- _WHAT YOU ARE ASKED TO DO_
Reproduce the entries below word for word, starting at the first line and ending with the line that contains "data-label: 44% is", with both of those lines included.

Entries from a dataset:
- Opening Delimiter -
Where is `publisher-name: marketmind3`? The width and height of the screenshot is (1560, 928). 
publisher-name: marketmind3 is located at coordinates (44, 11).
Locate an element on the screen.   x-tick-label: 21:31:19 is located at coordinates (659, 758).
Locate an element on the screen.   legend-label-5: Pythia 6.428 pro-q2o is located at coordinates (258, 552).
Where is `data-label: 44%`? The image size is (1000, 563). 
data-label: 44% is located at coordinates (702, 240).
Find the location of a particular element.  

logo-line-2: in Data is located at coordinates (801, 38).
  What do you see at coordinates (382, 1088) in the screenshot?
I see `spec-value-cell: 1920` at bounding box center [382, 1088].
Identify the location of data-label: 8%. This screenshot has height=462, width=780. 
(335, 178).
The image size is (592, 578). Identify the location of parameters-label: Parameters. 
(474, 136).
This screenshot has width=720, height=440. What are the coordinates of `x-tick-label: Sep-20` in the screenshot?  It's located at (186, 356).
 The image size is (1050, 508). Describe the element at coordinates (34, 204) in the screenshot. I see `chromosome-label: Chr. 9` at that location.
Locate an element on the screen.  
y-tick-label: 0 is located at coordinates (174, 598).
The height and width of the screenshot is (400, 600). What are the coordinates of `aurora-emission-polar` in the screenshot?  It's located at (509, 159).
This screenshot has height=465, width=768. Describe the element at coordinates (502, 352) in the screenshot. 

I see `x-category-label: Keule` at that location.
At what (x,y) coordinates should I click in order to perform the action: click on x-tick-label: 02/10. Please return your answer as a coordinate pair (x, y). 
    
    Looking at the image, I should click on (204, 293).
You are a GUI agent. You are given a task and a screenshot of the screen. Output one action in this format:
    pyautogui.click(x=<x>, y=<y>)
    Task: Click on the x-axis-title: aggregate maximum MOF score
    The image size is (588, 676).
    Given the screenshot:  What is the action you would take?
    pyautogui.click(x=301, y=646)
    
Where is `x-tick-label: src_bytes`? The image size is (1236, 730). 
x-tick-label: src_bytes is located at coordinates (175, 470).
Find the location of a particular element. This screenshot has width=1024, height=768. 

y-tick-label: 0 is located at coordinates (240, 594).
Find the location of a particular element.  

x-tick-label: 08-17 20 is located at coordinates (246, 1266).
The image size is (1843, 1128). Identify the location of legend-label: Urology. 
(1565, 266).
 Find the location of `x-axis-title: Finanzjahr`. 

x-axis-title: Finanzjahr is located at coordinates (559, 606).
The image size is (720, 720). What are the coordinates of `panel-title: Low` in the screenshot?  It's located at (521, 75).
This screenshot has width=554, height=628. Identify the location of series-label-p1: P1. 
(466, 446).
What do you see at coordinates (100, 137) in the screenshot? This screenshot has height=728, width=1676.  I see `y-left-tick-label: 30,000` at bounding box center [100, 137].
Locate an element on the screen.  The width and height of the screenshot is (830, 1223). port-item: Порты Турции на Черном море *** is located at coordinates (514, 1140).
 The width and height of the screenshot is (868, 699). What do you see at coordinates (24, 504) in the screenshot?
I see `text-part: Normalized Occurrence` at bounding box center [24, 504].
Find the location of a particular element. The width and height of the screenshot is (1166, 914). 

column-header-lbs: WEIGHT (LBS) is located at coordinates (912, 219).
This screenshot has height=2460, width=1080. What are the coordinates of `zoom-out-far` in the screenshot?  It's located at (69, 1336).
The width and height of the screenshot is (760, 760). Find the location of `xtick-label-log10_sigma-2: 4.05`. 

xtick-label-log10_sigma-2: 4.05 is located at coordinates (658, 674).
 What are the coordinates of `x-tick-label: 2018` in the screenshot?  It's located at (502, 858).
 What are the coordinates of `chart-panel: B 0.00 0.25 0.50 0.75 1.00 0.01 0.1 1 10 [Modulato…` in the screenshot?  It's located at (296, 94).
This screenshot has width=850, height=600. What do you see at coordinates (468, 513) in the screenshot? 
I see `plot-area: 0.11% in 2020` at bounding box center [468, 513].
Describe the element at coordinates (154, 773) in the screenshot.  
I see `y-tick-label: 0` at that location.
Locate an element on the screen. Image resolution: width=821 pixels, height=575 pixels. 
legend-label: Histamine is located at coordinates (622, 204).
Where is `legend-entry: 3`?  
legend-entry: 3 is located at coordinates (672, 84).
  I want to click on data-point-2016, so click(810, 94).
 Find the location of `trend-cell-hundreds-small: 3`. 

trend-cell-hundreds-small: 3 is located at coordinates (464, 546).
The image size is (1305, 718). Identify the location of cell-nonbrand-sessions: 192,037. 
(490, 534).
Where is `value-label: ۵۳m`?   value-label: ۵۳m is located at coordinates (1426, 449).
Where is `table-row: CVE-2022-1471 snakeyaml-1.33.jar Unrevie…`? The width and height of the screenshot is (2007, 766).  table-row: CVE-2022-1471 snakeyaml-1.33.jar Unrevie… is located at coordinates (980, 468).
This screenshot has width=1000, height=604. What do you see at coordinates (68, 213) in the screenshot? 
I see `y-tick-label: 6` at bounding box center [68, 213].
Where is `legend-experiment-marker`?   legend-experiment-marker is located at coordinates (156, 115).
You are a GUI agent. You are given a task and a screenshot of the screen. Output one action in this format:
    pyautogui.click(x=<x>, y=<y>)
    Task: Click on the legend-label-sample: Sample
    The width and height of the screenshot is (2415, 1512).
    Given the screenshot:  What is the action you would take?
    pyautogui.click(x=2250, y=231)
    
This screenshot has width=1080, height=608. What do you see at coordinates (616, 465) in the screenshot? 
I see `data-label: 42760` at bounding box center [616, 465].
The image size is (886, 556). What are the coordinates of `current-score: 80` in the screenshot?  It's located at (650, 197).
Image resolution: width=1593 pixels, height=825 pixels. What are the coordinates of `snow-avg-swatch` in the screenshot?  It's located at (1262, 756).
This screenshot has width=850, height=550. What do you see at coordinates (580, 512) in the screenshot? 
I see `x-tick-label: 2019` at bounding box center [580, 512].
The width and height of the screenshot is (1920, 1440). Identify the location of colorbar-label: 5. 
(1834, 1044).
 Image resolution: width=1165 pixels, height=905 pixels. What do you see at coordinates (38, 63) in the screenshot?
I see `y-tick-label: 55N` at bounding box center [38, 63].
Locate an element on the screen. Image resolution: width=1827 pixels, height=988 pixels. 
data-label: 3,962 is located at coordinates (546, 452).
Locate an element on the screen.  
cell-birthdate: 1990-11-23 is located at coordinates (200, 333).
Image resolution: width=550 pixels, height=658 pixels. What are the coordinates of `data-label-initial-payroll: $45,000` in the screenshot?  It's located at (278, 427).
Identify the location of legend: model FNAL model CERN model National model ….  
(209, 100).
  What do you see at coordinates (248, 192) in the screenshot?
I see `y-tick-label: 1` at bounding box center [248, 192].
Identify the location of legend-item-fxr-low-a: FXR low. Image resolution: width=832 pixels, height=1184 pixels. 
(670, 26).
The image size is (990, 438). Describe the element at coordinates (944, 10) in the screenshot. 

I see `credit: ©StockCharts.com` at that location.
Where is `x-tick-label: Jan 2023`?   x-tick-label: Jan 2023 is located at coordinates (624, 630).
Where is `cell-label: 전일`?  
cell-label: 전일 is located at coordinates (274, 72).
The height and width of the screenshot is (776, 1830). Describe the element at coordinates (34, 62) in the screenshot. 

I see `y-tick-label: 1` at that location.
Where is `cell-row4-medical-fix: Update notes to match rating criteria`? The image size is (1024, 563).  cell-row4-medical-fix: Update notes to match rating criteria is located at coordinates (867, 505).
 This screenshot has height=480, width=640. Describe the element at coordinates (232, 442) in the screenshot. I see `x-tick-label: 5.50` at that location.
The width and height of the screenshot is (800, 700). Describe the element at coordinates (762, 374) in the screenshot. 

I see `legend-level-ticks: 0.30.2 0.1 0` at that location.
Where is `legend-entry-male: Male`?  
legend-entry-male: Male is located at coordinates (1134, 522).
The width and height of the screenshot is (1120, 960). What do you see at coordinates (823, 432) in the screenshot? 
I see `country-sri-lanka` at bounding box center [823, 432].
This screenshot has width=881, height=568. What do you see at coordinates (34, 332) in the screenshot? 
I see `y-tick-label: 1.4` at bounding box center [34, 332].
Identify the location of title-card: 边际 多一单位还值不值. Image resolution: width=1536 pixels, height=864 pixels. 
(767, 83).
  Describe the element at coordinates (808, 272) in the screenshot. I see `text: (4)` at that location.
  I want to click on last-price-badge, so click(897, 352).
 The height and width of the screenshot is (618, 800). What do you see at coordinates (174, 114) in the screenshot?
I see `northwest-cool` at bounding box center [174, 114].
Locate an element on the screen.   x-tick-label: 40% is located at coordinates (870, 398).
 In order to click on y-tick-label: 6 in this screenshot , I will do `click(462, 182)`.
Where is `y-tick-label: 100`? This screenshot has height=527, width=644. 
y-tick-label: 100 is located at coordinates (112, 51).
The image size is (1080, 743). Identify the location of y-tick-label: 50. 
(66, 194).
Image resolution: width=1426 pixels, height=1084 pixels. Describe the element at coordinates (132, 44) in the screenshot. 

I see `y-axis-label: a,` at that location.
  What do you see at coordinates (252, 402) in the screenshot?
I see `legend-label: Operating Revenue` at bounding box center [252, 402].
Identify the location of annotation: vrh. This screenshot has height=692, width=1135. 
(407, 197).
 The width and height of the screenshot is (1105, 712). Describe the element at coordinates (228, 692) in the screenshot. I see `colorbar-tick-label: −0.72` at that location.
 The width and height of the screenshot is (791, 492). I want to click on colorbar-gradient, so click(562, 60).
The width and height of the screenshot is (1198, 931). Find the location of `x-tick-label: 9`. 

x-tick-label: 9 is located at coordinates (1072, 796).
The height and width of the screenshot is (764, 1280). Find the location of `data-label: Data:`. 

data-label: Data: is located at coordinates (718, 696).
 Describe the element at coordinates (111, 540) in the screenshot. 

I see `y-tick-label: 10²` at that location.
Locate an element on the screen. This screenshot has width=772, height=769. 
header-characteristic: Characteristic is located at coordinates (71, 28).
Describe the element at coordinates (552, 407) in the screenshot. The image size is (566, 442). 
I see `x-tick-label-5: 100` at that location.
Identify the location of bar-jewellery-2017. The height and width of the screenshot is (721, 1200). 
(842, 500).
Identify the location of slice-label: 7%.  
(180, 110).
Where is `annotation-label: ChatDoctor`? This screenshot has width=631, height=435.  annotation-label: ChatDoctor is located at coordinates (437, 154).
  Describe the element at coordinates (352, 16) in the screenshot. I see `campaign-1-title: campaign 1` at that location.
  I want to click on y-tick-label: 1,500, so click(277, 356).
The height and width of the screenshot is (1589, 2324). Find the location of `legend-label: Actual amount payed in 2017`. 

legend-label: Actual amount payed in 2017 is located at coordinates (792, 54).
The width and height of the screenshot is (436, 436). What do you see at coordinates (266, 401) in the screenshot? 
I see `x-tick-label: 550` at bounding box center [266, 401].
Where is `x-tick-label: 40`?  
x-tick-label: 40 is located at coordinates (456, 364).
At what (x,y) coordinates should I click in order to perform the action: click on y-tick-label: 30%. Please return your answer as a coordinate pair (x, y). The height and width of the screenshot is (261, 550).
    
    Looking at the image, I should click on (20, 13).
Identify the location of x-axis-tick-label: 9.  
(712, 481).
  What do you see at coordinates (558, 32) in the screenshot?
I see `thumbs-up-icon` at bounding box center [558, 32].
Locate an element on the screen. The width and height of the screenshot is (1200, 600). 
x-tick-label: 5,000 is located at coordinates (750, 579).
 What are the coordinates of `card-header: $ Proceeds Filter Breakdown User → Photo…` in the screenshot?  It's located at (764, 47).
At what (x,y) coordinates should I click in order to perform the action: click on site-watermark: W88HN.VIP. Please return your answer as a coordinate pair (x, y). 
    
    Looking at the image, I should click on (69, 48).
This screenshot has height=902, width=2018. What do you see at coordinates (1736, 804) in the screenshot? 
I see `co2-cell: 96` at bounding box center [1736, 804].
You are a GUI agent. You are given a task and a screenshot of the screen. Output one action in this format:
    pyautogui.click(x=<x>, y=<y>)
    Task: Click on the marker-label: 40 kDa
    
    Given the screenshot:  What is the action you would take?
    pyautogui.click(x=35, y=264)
- Closing Delimiter -
- _ANSWER BOX_
Where is `publisher-name: marketmind3`? The width and height of the screenshot is (1560, 928). 
publisher-name: marketmind3 is located at coordinates (44, 11).
Locate an element on the screen.   x-tick-label: 21:31:19 is located at coordinates (659, 758).
Locate an element on the screen.   legend-label-5: Pythia 6.428 pro-q2o is located at coordinates (258, 552).
Where is `data-label: 44%`? The image size is (1000, 563). 
data-label: 44% is located at coordinates (702, 240).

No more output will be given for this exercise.